Pharmacists Charged with 25 Murders in Meningitis Outbreak

Published on December 20, 2014, at

Responsible for the deaths of at least 64 people resulting from injections of contaminated medication, the co-owner and supervisory pharmacist of a compounding pharmacy were charged this week with 25 acts of second-degree murder. Sacrificing safety standards for profit, 14 suspects associated with the pharmacy have been charged with 131 counts including conspiracy, mail fraud, racketeering, and violations of the Food, Drug, and Cosmetic Act. Although the International Academy of Compounding Pharmacists (IACP) believes this is an isolated incident, sources assert these crimes occur on a daily basis in compounding pharmacies throughout the nation.

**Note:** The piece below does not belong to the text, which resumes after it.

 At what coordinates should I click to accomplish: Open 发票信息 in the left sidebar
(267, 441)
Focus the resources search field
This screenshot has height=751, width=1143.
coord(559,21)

In response to the 2012 nationwide fungal meningitis outbreak, the U.S. Centers for Disease Control and Prevention (CDC) reported that 751 patients in 20 states were diagnosed with a fungal infection after receiving injections of a contaminated corticosteroid called methylprednisolone acetate. Of those 751 patients, the CDC reported that 64 patients in nine states died. The Justice Department discovered the tainted corticosteroids had been compounded and shipped from the New England Compounding Center (NECC) in Massachusetts.

Co-owner and head pharmacist at NECC, Barry Cadden and his supervisory pharmacist, Glenn Chin, have been charged with 25 counts of second-degree murder for their wanton negligence and complete disregard for safety protocols. Instead of sterilizing their equipment or clean room, the pharmacists allowed bacteria and mold to contaminate the room while falsifying logs claiming they had disinfected the area. Using expired ingredients, Cadden and Chin also failed to test medications for sterility before shipping them to hospitals and pain clinics.